牙髓卟啉单胞菌内毒素诱导成骨细胞表达炎症因子的信号通路研究

感染根管是厌氧菌为主的混合感染，其中牙髓卟啉单胞菌（Porphyromonas endodontalis，P.endodon-talis）几乎只在感染根管内出现，且检出率较高，被认为是牙髓感染的特有病原菌[1]。牙髓卟啉单胞菌是革兰阴性菌，其细胞壁外膜的内毒素（lipopolysac-charides，LPS）是主要的毒力因子。前期实验表明，牙髓卟啉单胞菌LPS以剂量和时间依赖方式诱导成骨细胞表达白细胞介素（interleukin，IL）-1β和IL-6[2]，但其具体机制尚不清楚。本实验将检测抑制剂对牙髓卟啉单胞菌LPS诱导成骨细胞表达IL-1β mRNA和IL-6 mRNA的影响。
1  材料和方法
1.1  材料　牙髓卟啉单胞菌国际标准株ATCC35406（首都医科大学附属北京口腔医院口腔医学研究所），人骨肉瘤细胞系MG63（中国细胞库典藏细胞中心），脑心浸液（brain heart infusion，BHI）培养基（BD公司，美国），RNAiso Plus及逆转录聚合酶链反应（reverse transcription-polymerase chain raction，RT-PCR）试剂（Takara公司，日本），细胞外信号调节激酶（extra-cellular signal-regulated kinase，ERK）1/2抑制剂PD98059（Cell Signaling公司，美国），p38丝裂原活化蛋白激酶（mitogen activated protein kinase，MAPK）抑制剂SB203580（Promega公司，美国）。
1.2  牙髓卟啉单胞菌的培养
冻干保存的牙髓卟啉单胞菌在37 ℃厌氧箱（80%N2、10%CO2、10%H2）中复苏培养，培养基为添加5%脱纤维羊血、5 μg?mL-1氯化血红素、1 μg?mL-1  维生素K的BHI琼脂培养基，复苏培养72 h，革兰染色及生化鉴定为纯培养物，BHI液体培养基增菌48 h，3 500 r?min-1离心15 min收集细菌，4倍体积的生理盐水和无热原水各洗涤1次，-20 ℃保存备用。
1.3  牙髓卟啉单胞菌LPS的提取和定性分析采用热酚水方法[2-3]提取牙髓卟啉单胞菌LPS。

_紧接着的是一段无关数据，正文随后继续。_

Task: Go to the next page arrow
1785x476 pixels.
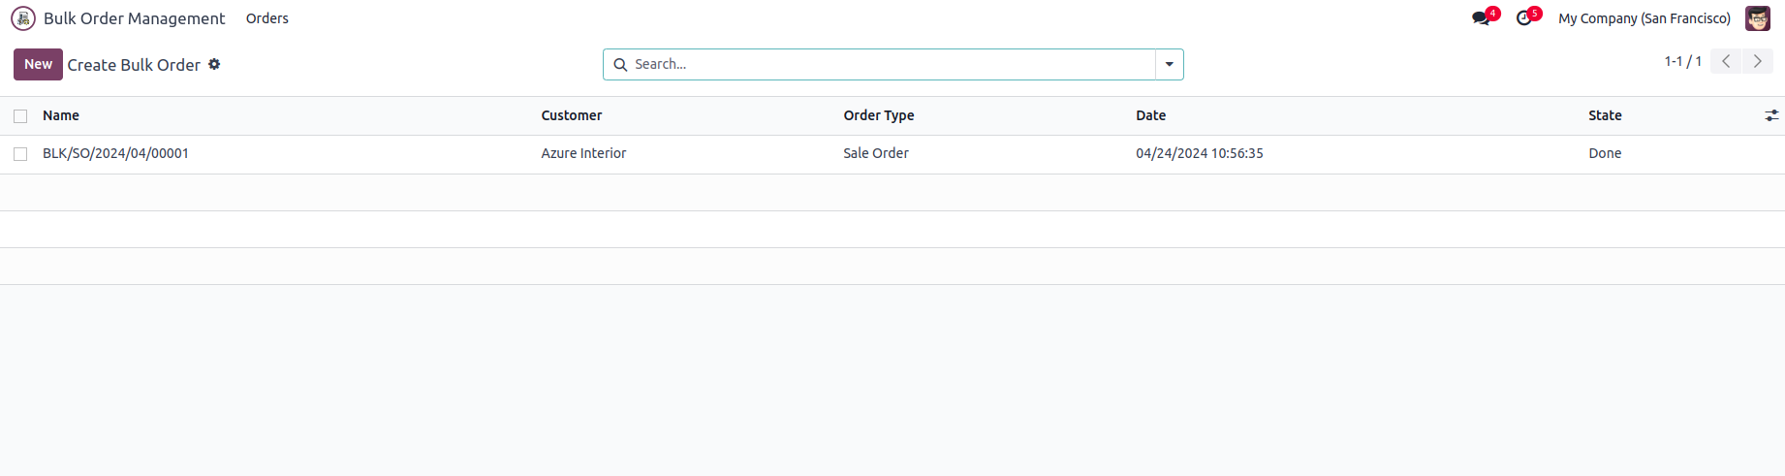Action: (1757, 61)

采用凝胶鲎试剂方法对所提取的内毒素进行定性分析，操作步骤依据鲎试剂说明书进行。本实验提取的LPS的最小凝集鲎试剂浓度为10 ng?mL-1。
1.4  成骨细胞MG-63的培养成骨细胞MG-63生长于含10%胎牛血清、100 U?mL-1青霉素和100 U?mL-1链霉素的RPMI1640培养基中，置于含5%CO2、37 ℃、饱和湿度的培养箱中培养。
1.5  实验分组
实验将同一代、生长状态相同的细胞分为4组。阴性对照组为不加任何刺激的正常细胞。根据前期实验结果[2]，阳性对照组为10 μg?mL-1的牙髓卟啉单胞菌LPS作用于细胞6 h。抑制剂与LPS联合作用组分别用10 μmol?L-1 PD98059和10 μmol?L-1 SB203580预处理细胞1 h，加入终浓度为10 μg?mL-1的牙髓卟啉单胞菌LPS，继续培养6 h。抑制剂单独处理组为10 μmol?L-1 PD98059和10 μmol?L-1 SB203580分别处理细胞7h。同一时间点收集各组细胞，-80 ℃保存。实验重复3次。
1.6  RT-PCR法检测IL-1β mRNA和IL-6 mRNA表达按照RNAiso Plus试剂说明书提取各组细胞的总RNA，逆转录反应合成第一链cDNA，PCR反应扩增各组细胞表达的IL-1β mRNA和IL-6 mRNA，以β-actin作为内参。IL-1β上游引物序列为：5′-AAAC-AGATGAAGTGCTCCTTCCAGG-3′，下游引物序列为：5′-TGGAGAACACCACTTGTTGCTCCA-3′，产物大小为391 bp。IL-6上游引物序列为：5′-CATC- CTCGACGGCATCTCAGC-3′，下游引物序列为：5′-TTGGGTCAGGGGTGGTTATTG-3′，产物大小为332 bp。β-actin上游引物序列为：5′-CAGAGCAA-GAGAGGCATCC-3′，下游引物序列为：5′-CTG- GGGTGTTGAAGGTCTC-3′, 产物大小为217 bp。反应条件为：94 ℃预变性3 min，94 ℃ 30 s、55 ℃30 s、72 ℃ 60 s，共35个循环，72 ℃ 10 min延伸终止反应。PCR产物与Gene Finder以5∶1体积比混合后，在2%琼脂糖凝胶中进行电泳，凝胶成像处理系统得到目的基因和β-actin的平均灰度值。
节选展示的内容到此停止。